1930’s Movie Magazines
During the 1930’s, Robert Taylor’s face was everywhere. He beamed from every newsstand in black and white and living color. Most of the images were romantic and emphasized his good looks but a few differed. The one from Yugoslavia showing Mr. Taylor drinking coffee, for instance, or the one with his battered face from The Crowd Roars are unusual. He is often featured with his co-stars, most often Jean Harlow in Personal Property or Barbara Stanwyck in This Is My Affair.
Yugoslavia; Yugoslavia; Italy; Argentina
These covers remind us of how different the world was then. Paper and print were cheap and movie magazines flourished by the dozens. The average price was between 5 and 10 cents in the United States. Everyone went to the movies, not just adolescent males who like to watch things blow up. For a nickel a young couple could buy an evening in the comfort of a movie theater, with maybe another nickel for ice cream later.
Movies weren’t supposed to be real and hard hitting they way they became in the fifties and sixties. The country was in a deep and lasting Depression and films provided a welcome relief from it all.
These magazines were meant for women and girls. They were read and discussed by the working women of the thirties and by the stay at home mothers. Every facet of a star’s life, whether real or imagined, would turn up on the pages of Photoplay, True Romances, or Movie Mirror.
The studios, like MGM, worked with the magazines to make their stars available for interviews and photographs, and to intervene if a star got off track and started to talk about anything too real.
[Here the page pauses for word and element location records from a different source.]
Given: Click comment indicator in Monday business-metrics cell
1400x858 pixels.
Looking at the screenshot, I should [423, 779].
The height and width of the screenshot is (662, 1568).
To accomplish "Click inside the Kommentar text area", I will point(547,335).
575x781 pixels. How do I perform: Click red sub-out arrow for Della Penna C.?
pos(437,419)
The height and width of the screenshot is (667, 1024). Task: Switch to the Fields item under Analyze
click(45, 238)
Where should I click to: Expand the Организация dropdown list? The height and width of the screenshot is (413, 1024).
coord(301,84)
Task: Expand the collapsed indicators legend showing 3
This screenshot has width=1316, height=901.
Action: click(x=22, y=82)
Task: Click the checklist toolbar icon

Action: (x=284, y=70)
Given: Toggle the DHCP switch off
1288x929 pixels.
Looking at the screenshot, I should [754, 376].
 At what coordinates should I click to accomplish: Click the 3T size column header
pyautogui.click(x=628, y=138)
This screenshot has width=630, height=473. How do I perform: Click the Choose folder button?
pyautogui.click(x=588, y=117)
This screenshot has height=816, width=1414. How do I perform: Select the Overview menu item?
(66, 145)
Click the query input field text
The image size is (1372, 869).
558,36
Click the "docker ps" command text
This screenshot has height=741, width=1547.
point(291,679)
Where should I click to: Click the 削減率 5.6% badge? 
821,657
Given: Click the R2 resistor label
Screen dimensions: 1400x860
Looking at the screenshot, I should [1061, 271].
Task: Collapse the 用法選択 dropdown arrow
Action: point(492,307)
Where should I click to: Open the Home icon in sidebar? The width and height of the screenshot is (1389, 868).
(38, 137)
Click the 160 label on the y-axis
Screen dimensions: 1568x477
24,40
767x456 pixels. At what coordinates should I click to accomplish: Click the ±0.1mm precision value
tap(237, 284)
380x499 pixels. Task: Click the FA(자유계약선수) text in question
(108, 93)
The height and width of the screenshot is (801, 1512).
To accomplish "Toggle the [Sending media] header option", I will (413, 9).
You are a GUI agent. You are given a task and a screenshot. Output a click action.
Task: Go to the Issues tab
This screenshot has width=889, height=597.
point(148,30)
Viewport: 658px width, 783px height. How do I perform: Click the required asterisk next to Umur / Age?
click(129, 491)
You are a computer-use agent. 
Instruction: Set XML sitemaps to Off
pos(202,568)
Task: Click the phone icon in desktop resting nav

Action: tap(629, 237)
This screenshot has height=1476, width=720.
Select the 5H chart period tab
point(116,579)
There are also some serious magazines like Films in Review for those who insist on analyzing movies rather than just enjoying them.
I am especially intrigued by a magazine called The Gentlewoman. Perhaps gentlewomen preferred Robert Taylor.
Nor were Mr. Taylor’s appearances on covers limited to American magazines. You could find him on newsstands in countries from Spain to Turkey to Israel and points beyond.
Many of the stories in these magazines were entirely fictional. The studios generally didn’t complain unless there was something that would damage one of their stars. This illustrates the old saying that “any publicity is good publicity.”
The movie magazines were influential. An article in Photoplay in December, 1938 about Hollywood’s “unmarried couples” resulted in a number of marriages including that of Robert Taylor and Barbara Stanwyck and Clark Gable and Carole Lombard.